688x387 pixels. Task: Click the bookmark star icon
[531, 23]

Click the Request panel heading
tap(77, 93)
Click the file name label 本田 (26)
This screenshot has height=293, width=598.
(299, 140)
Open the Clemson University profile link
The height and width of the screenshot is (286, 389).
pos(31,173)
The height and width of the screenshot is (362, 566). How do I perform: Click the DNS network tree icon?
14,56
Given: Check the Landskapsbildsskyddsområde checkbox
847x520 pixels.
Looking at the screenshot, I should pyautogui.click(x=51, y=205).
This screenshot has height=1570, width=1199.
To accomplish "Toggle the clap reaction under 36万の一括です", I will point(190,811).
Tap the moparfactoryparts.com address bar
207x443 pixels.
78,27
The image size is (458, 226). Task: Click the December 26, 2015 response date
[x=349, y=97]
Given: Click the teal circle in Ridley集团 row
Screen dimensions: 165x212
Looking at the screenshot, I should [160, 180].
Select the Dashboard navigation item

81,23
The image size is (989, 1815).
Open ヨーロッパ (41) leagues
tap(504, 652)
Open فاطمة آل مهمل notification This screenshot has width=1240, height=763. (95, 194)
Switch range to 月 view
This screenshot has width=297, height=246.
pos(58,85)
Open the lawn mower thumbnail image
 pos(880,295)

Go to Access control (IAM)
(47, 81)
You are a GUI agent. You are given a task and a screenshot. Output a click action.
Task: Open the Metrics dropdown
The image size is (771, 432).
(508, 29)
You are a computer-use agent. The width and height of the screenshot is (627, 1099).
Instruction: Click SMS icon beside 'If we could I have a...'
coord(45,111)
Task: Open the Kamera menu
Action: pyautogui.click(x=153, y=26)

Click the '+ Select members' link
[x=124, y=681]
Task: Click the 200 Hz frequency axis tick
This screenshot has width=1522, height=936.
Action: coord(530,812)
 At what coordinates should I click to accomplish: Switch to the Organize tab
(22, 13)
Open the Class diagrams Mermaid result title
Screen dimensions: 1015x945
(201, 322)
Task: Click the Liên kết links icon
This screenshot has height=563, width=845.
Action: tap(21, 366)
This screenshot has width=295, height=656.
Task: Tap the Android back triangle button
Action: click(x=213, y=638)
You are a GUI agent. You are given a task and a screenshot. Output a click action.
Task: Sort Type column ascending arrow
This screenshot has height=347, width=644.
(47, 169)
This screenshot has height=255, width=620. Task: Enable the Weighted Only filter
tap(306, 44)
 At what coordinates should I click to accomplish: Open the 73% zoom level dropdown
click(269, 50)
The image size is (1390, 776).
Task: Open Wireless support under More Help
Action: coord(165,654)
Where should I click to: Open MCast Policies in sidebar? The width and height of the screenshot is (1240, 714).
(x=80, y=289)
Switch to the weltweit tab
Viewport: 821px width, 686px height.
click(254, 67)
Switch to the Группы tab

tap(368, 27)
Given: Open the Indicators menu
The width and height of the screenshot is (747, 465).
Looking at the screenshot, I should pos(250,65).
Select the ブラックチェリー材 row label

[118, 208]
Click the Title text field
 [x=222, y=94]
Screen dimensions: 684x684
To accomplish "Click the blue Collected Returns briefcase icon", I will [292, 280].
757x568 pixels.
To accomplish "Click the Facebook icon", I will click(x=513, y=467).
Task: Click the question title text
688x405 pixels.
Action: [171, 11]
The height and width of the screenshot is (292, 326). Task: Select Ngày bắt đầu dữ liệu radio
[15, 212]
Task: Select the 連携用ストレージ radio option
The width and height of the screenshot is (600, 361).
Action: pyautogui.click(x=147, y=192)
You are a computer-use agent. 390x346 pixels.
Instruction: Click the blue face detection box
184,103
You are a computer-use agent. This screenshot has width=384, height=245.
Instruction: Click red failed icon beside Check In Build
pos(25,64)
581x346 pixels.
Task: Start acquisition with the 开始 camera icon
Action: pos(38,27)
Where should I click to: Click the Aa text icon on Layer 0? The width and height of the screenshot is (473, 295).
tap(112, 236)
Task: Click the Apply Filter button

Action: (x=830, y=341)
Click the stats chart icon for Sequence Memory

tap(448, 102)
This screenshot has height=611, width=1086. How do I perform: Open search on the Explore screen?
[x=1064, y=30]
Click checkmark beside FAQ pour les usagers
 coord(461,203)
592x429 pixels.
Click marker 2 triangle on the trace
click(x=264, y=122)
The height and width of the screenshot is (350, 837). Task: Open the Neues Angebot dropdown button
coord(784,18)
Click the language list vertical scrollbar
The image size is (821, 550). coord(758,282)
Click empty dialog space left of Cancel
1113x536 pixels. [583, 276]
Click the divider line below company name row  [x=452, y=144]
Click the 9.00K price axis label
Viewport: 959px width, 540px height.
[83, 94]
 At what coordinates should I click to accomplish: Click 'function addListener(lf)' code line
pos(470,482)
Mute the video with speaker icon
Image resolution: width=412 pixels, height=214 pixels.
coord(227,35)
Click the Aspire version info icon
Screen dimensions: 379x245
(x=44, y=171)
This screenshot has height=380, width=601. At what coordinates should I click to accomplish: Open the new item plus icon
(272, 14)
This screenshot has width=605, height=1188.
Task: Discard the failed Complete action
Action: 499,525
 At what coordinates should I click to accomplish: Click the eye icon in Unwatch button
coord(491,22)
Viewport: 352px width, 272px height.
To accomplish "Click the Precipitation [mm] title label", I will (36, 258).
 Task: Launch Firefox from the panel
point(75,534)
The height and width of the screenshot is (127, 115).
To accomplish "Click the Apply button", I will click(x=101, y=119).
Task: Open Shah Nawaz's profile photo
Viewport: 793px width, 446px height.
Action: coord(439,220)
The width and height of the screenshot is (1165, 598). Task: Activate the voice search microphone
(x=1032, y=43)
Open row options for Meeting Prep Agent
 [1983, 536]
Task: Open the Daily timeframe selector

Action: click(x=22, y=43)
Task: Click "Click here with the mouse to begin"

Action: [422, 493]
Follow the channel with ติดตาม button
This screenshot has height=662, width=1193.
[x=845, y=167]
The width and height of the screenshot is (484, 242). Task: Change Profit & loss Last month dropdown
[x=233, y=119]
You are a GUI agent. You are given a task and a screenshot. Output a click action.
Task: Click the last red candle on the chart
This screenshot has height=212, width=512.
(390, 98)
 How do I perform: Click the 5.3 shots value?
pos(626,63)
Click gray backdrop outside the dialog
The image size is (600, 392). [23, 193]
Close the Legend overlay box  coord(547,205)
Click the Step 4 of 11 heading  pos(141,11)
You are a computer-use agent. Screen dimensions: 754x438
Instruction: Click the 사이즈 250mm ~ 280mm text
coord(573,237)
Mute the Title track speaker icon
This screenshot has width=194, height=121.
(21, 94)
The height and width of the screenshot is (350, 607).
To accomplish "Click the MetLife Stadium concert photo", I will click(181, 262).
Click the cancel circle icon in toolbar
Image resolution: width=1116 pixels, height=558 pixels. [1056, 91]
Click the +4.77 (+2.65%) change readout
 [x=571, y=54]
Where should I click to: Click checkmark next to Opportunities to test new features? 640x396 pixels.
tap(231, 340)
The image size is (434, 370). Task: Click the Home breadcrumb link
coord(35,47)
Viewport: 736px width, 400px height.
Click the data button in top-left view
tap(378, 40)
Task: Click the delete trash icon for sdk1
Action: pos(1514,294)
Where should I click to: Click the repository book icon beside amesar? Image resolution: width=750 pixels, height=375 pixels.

Task instructions
Where a line of the records above holds the word "will", copy that line.

Completed task
To accomplish "Toggle the clap reaction under 36万の一括です", I will point(190,811).
To accomplish "Click the blue Collected Returns briefcase icon", I will [292, 280].
To accomplish "Click the Facebook icon", I will click(x=513, y=467).
To accomplish "Click the Precipitation [mm] title label", I will (36, 258).
To accomplish "Click the Apply button", I will click(x=101, y=119).
To accomplish "Click the MetLife Stadium concert photo", I will click(181, 262).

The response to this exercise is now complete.